(Entries on target coordinates)
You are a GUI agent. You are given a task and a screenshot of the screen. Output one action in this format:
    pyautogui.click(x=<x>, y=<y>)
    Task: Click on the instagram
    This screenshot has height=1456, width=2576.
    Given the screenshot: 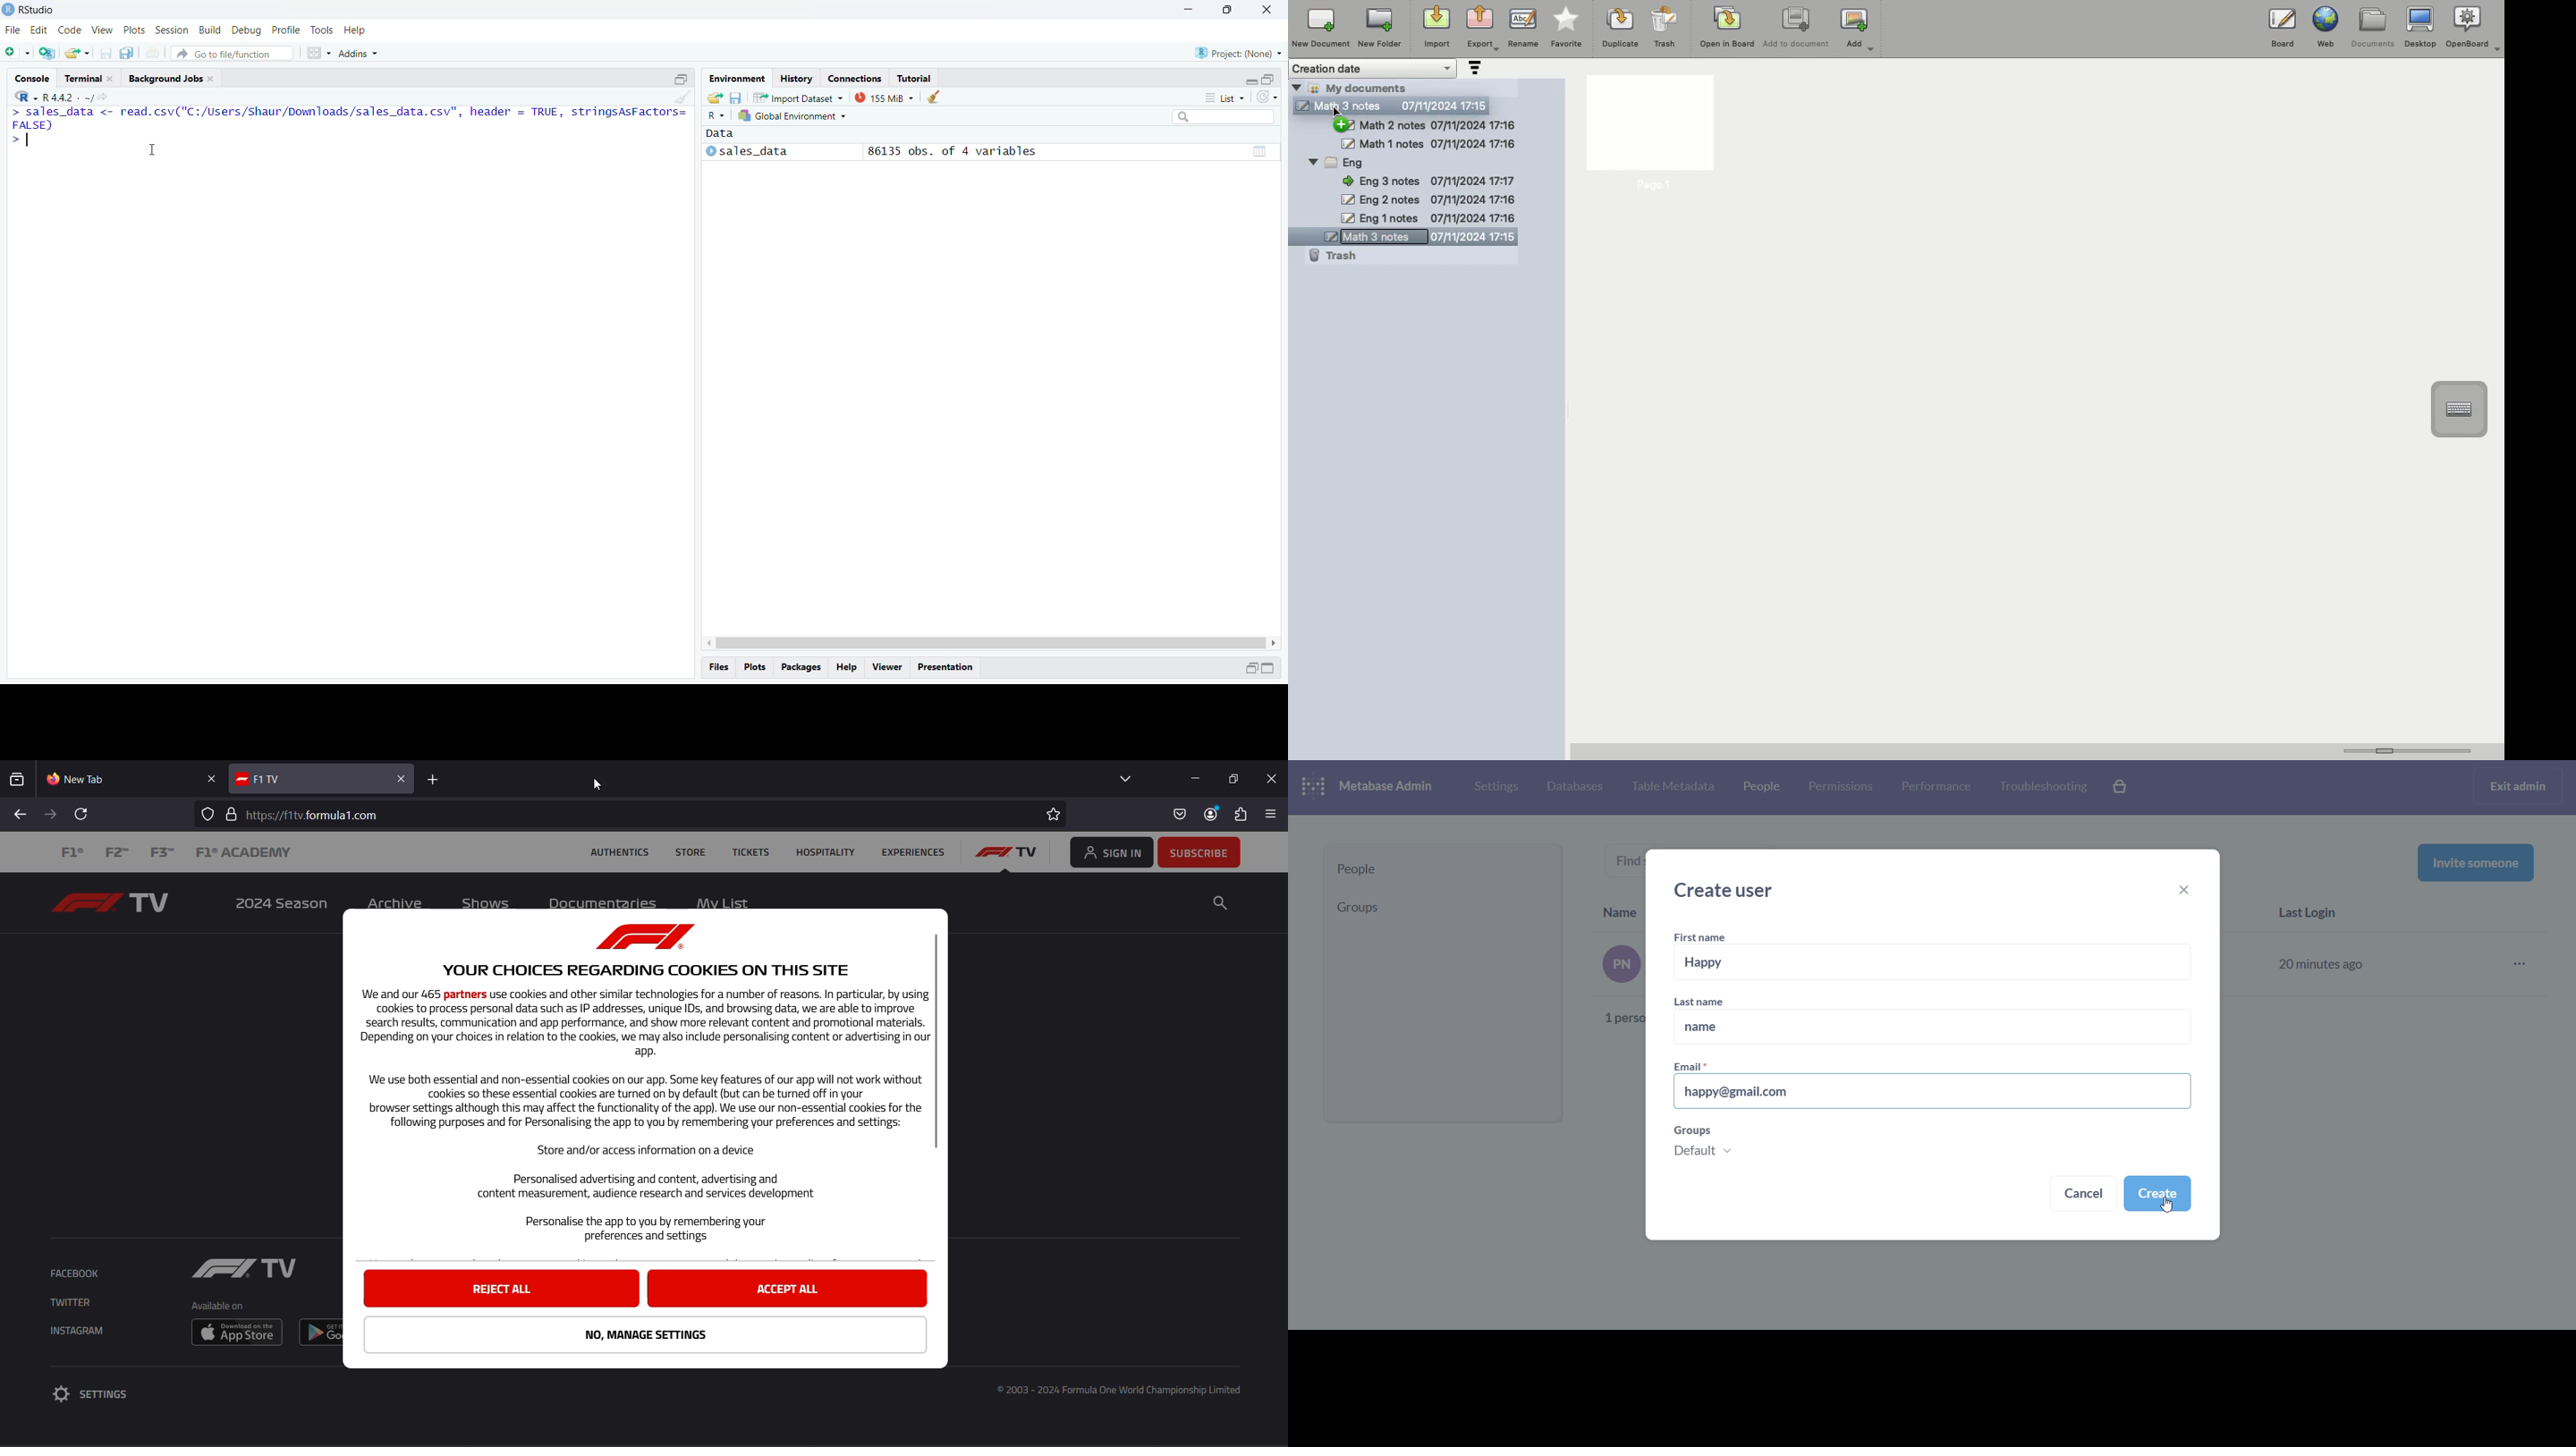 What is the action you would take?
    pyautogui.click(x=83, y=1331)
    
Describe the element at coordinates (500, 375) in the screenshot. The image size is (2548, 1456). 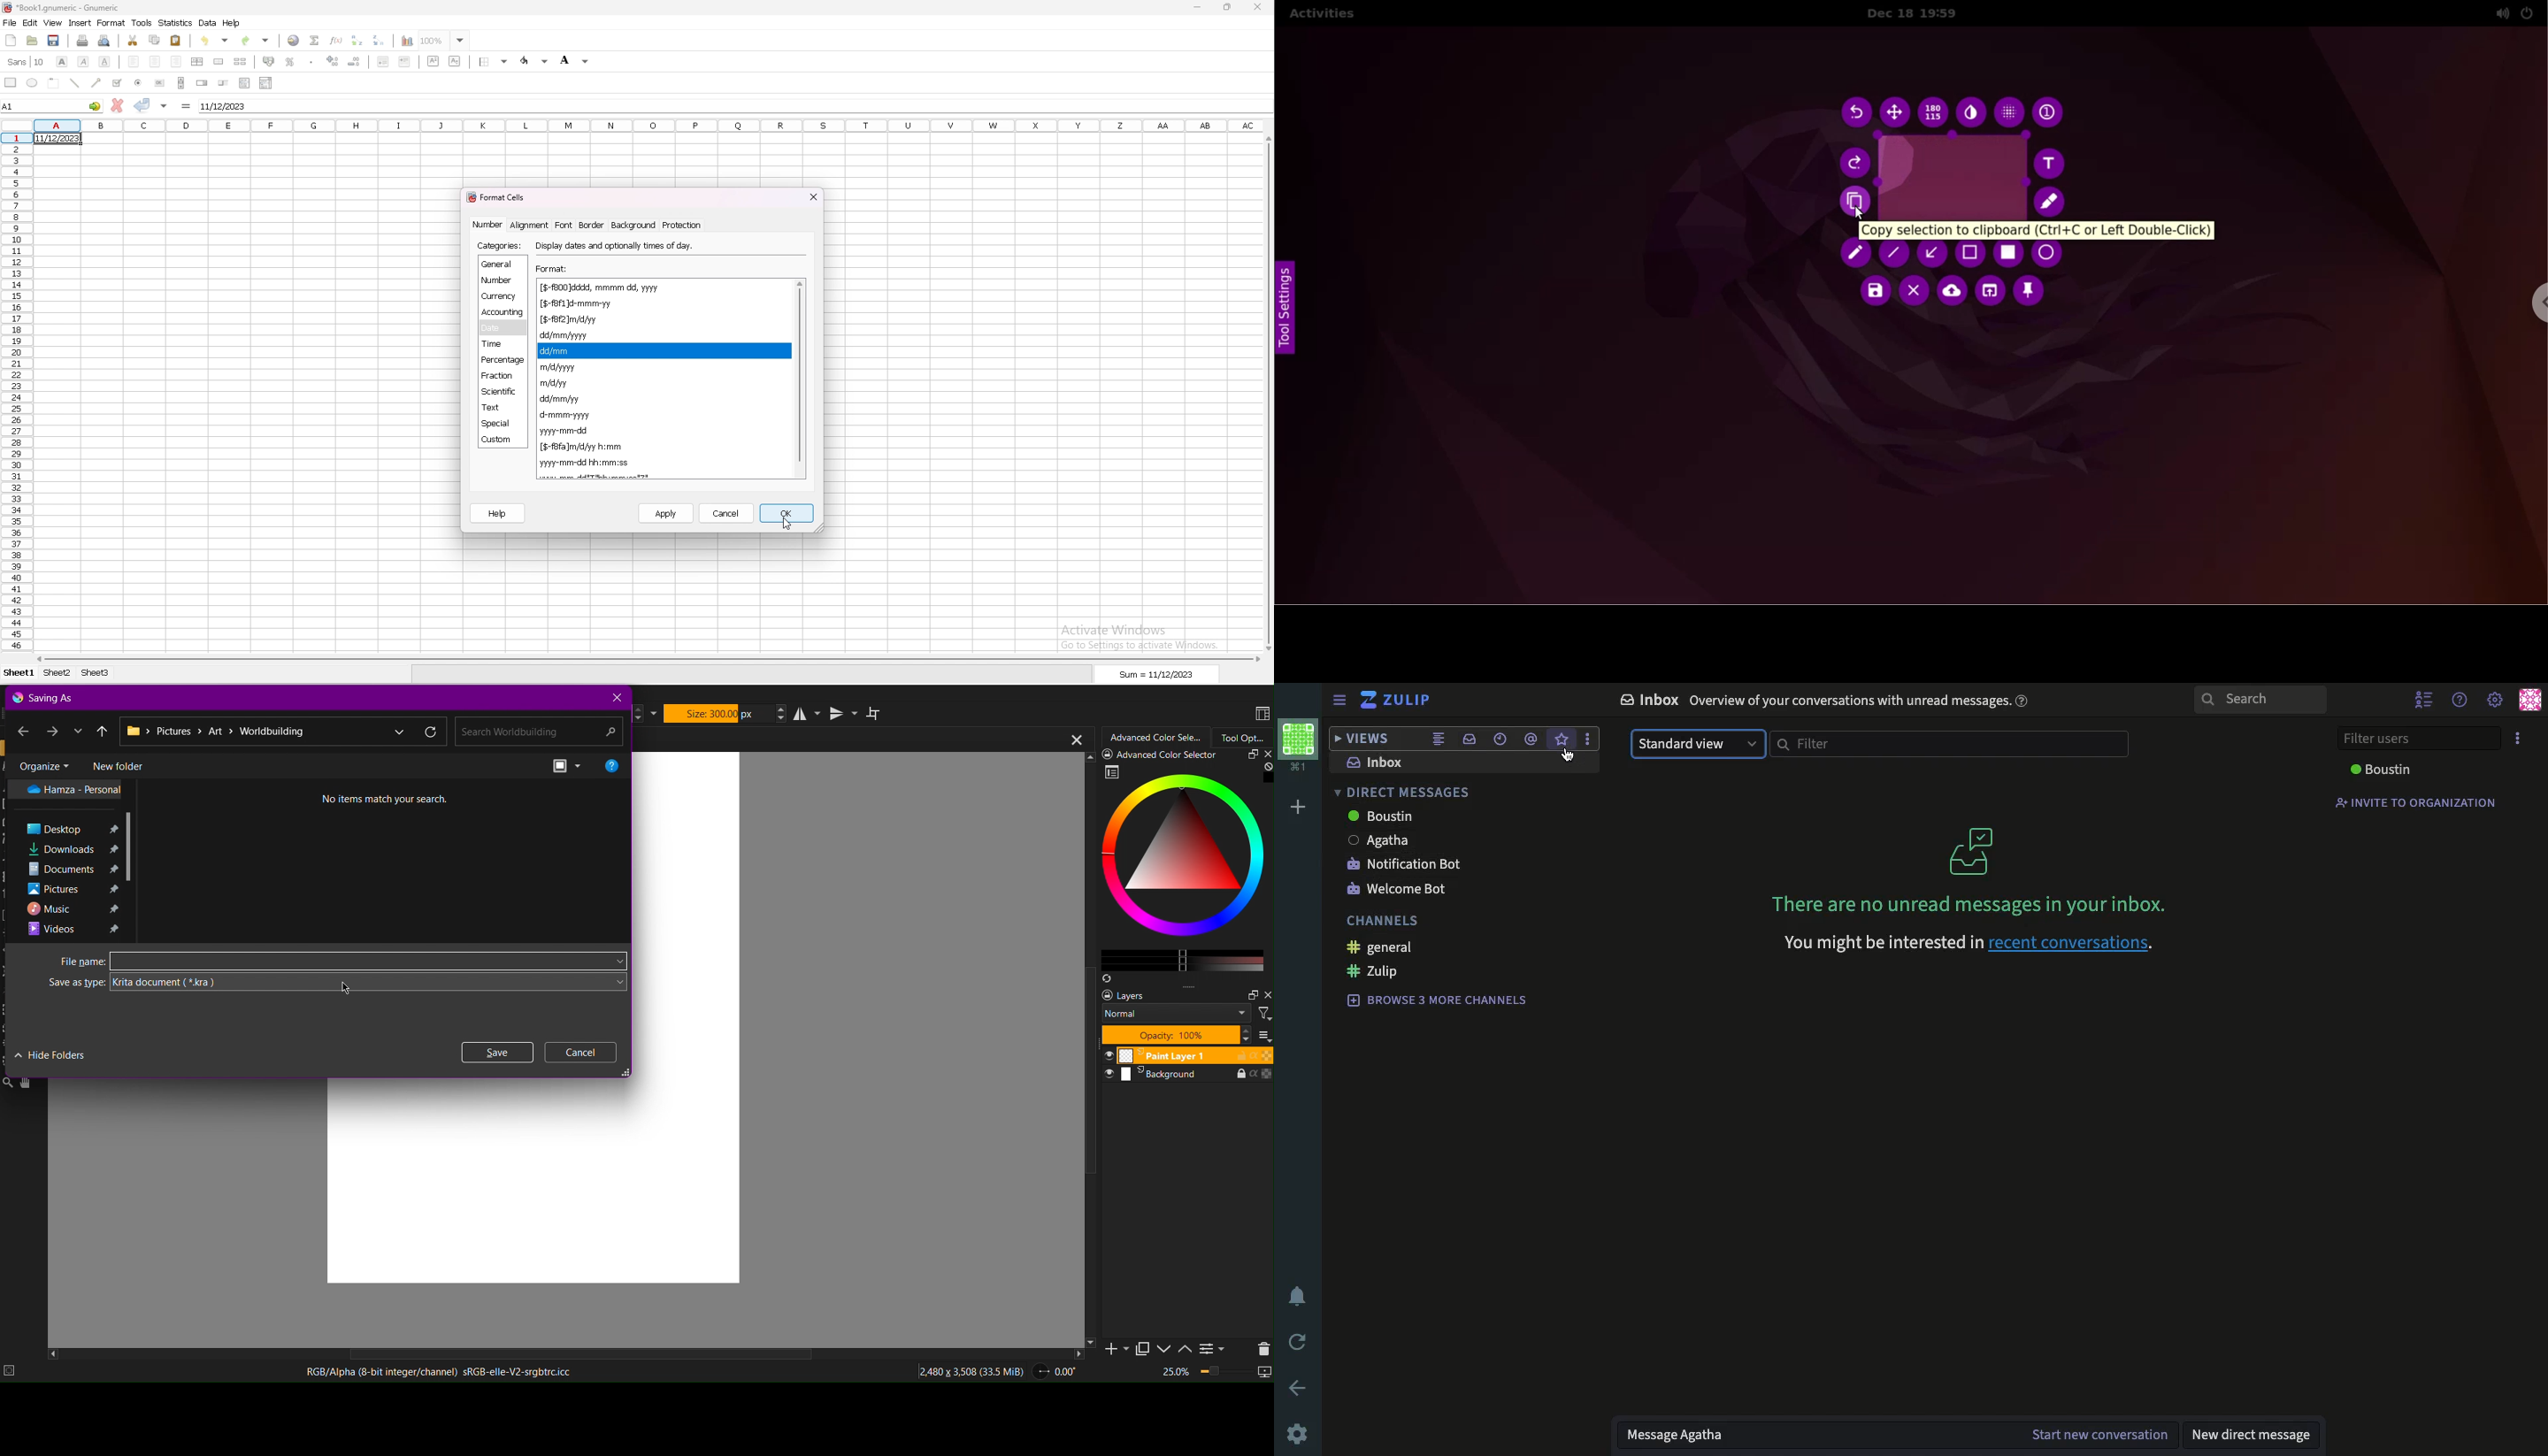
I see `fraction` at that location.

__YOUR OBJECTIVE__
Copy the records word for word from the line containing "Describe the element" through the end of the records, including both of those lines. Leave the pictures out.

__SOLUTION TO THIS TASK__
Describe the element at coordinates (500, 375) in the screenshot. The image size is (2548, 1456). 
I see `fraction` at that location.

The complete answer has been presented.